Dans la littérature, la traumatisation indirecte a été décrite selon trois terminologies: le stress traumatique secondaire, la fatigue compassionnelle et le traumatisme vicariant. Le traumatisme vicariant (TV) est défini par Pearlman et Saakvitne comme la « transformation durable de l’expérience intérieure personnelle résultant de l’engagement empathique avec des patients ayant vécu un traumatisme » (Pearlman LA, 1995). Il se manifeste par une modification progressive des perceptions de soi, d’autrui et du monde, résultant de cette exposition traumatique.
Le psychiatre est régulièrement en contact avec des vécus et des récits traumatiques. En effet, 43% à 81% des patients souffrants de troubles psychiatrique rapportent au moins un type de victimisation au cours de leur vie (Mueser KT, 2002). Ces mêmes patients souffrent davantage de Trouble de stress post-traumatique (TSPT) que la population générale, les taux de TSPT en cours allant de 28 à 43% (Creamer M, 2001). Lors de leur formation, multipliant les lieux de stages et les gardes dans le secteur public, les internes de psychiatrie semblent déjà exposés au phénomène de TV. Des symptômes proches du TSPT sont reconnus dans le TV avec une hyperréactivité émotionnelle, des évitements de situations ou pensées rappelant le traumatisme du patient, des reviviscences. Le TV impacte également les relations interpersonnelles et peut être source de conflits, d’isolement, de cynisme ou de méfiance. Une diminution de l’aptitude empathique peut générer des erreurs médicales, et induire des difficultés dans la relation au patient (Palm KM, 2004). D’authentiques troubles anxieux, épisodes dépressifs majeurs, troubles de l’usage de substance ou burnout peuvent compliquer le tableau (Sexton, 1999). Les troubles peuvent être source d’absentéisme, d’arrêt ou de réorientation professionnelle (Bober T, 2006). Ces conséquences lourdes justifient une reconnaissance précoce des répercussions du traumatisme vicariant et des mesures préventives adaptées.
CONTEXTE ET JUSTIFICATION DE LA QUESTION
Malgré une reconnaissance de plus en plus affirmée, notamment grâce aux médias, de la souffrance des internes en médecine, il n’existe pas à ce jour d’étude sur le traumatisme vicariant dans cette population. Nous souhaitons évaluer la prévalence et les répercussions du traumatisme vicariant chez les internes de psychiatrie.
D’après les données de la littérature, les facteurs de risque personnels connus du TV sont les suivants : jeune âge, isolement social, perte dans les douze derniers mois, histoire traumatique, trouble psychologique préexistant (Sodeke-Gregson, 2013). Les facteurs de risque professionnels sont le manque ou l’absence de supervision, le nombre élevé de victimes de psychotraumatismes dans la patientèle, le manque d’expérience, le manque de soutien entre les pairs, une mauvaise orientation ou un entraînement insuffisant, une mauvaise organisation du poste. Compte-tenu de ces données, nous faisons l’hypothèse d’un score de TV majoré chez les internes de psychiatrie moins expérimentés, ayant déjà été confrontés à des traumatismes durant leur cursus, et ayant déjà présenté des troubles post- traumatiques. L’absence de moyen de prévention (supervision, réseau d’entraide ou technique de gestion du stress) devrait également être un facteur prédictif d’un score élevé de TV.

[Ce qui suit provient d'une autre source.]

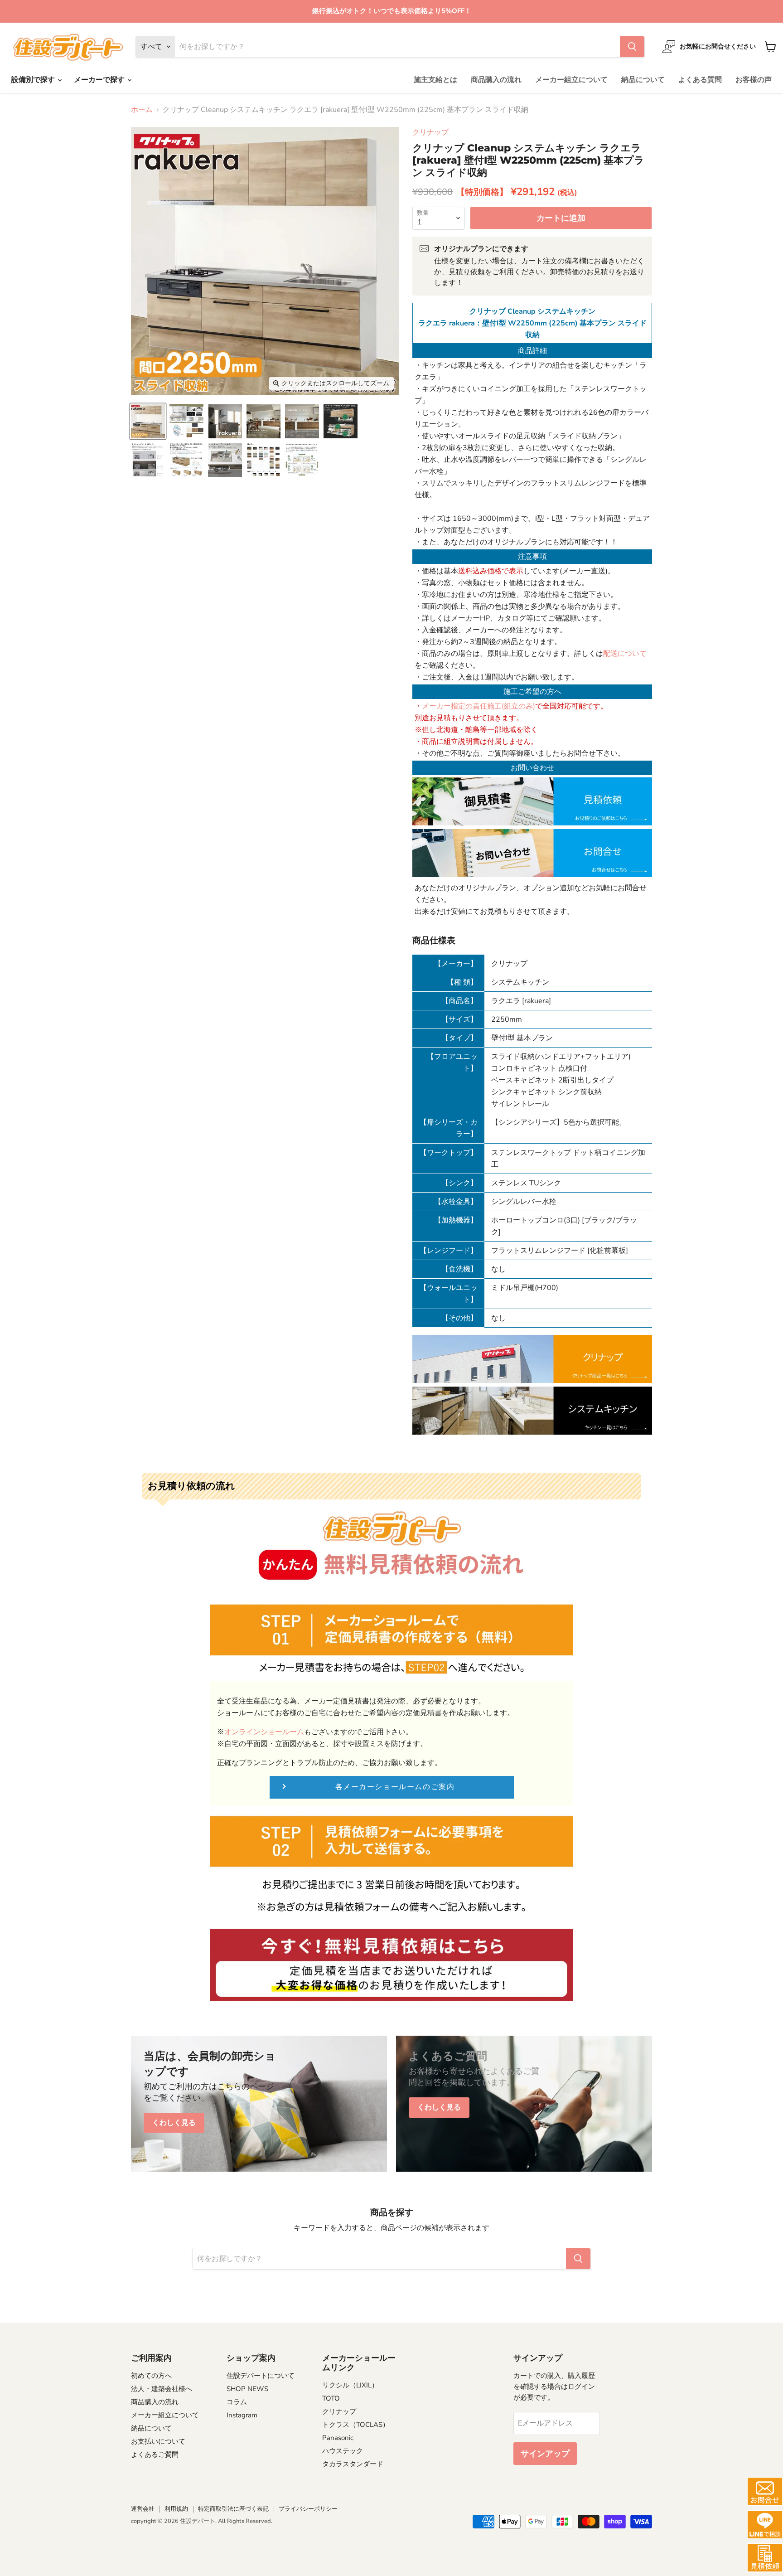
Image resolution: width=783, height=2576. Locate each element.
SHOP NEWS (247, 2388)
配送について (625, 654)
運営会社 (143, 2509)
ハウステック (342, 2450)
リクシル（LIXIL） (350, 2385)
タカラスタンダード (352, 2464)
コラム (237, 2401)
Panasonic (337, 2437)
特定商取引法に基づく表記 (233, 2509)
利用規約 (176, 2509)
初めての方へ (151, 2375)
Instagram (242, 2415)
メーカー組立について (571, 80)
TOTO (331, 2398)
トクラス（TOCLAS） (355, 2424)
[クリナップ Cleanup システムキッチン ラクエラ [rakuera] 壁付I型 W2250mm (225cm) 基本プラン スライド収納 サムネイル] (148, 421)
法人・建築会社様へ (161, 2388)
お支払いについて (158, 2441)
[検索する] (632, 46)
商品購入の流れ (496, 80)
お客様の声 (753, 80)
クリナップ (430, 132)
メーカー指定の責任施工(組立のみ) (478, 706)
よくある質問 (700, 80)
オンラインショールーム (264, 1732)
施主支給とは (435, 80)
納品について (643, 80)
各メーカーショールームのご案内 (395, 1787)
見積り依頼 (467, 272)
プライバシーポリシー (308, 2509)
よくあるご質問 (155, 2454)
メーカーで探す (100, 80)
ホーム (142, 110)
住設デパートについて (261, 2375)
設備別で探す (34, 80)
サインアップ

La traumatisation est supposée fréquente chez les internes de psychiatrie, ces derniers étant régulièrement confrontés à des situations de violence en lien avec l’état psychique des patients. Les stratégies de coping devant de tels événements semblent fragiles à ce niveau d’expérience dans le domaine. A défaut de coping adapté, le traumatisme, qu’il soit direct ou indirect, est à l’origine de stratégies d’évitement émotionnel. Une étude avait mis en évidence l’usage de toxiques chez des infirmières en situation de TV (Jarrad R, 2018 ). Nous faisons l’hypothèse que le TV est à l’origine d’une augmentation des consommations de toxiques chez les internes de psychiatrie.
METHODE
Du 20 juillet au 20 août 2019, un auto-questionnaire en ligne a été transmis par mail et via les réseaux sociaux à tous les internes de psychiatrie adhérents à l’Association Français Fédérative des Etudiants en Psychiatrie. Le questionnaire était anonyme. L’interne devait renseigner son sexe, sa subdivision universitaire de formation parmi les 28 existantes en France, le nombre de semestres validés en troisième cycle d’études médicales. Le questionnaire était composé de trois sous-parties : traumatisme direct et secondaire, traumatisme vicariant, et pistes de prévention.
La première sous-partie évaluait l’exposition des internes à des traumatismes directs ou secondaires lors de son internat, la fréquence et nature des expositions, ainsi que les répercussions cliniques perçues. Les items correspondant aux répercussions cliniques reprenaient les critères diagnostiques du DSM-5 (Diagnostic and Statistical Manual of Mental Disorders, 5e éd., 2013). Deux items exploraient les consommations de toxiques avant et après l’événement potentiellement traumatique. Les toxiques évalués étaient les suivants : tabac, alcool, benzodiazépine, cannabis, ou « autre ».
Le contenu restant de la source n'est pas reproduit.